Canadian Association of Geographers
- Formation: May 30, 1951
- Headquarters: University of Ottawa, Ottawa, Ontario, Canada
- President: Neil Hanlon
- Website: cag-acg.ca

= Canadian Association of Geographers =

Educational and scientific society in Canada

The Canadian Association of Geographers (CAG; L'Association canadienne des géographes) is an educational and scientific society in Canada aimed at advancing the understanding of, study of, and importance of geography and related fields. CAG publishes the quarterly peer-reviewed journal The Canadian Geographer.

The association was founded on May 30, 1951, at McGill University in Montreal, Quebec, with James Wreford Watson as the organization's first president. The first national meeting of CAG members took place in 1952 at the Université Laval in Quebec City. CAG's 1996 national meeting was held in Saskatoon as a joint meeting with the Geomorphological Research Group of the Canadian Federation of Earth Sciences.

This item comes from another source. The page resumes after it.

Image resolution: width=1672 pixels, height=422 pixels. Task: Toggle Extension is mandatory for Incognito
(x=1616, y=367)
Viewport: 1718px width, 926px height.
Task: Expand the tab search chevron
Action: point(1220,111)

As of 2016, the CAG society has over 1,000 members including academics, public and private sector workers, and students. Its offices are at the Department of Geography, Environment and Geomatics, University of Ottawa.

== Divisions ==
The CAG is structured into five divisions: the Atlantic Division (ACAG) encompasses members in Newfoundland and Labrador, Prince Edward Island, New Brunswick, Nova Scotia; the Ontario Division (CAGONT) encompasses members in Ontario; the Prairie Division (PCAG) encompasses members in Manitoba, Saskatchewan, and Nunavut as well as members affiliated with Lakehead University in northern Ontario; the Quebec Division (RGQ) encompasses members in Quebec; and the Western Division (WDCAG) encompasses members in Alberta, British Columbia, the Northwest Territories, and Yukon.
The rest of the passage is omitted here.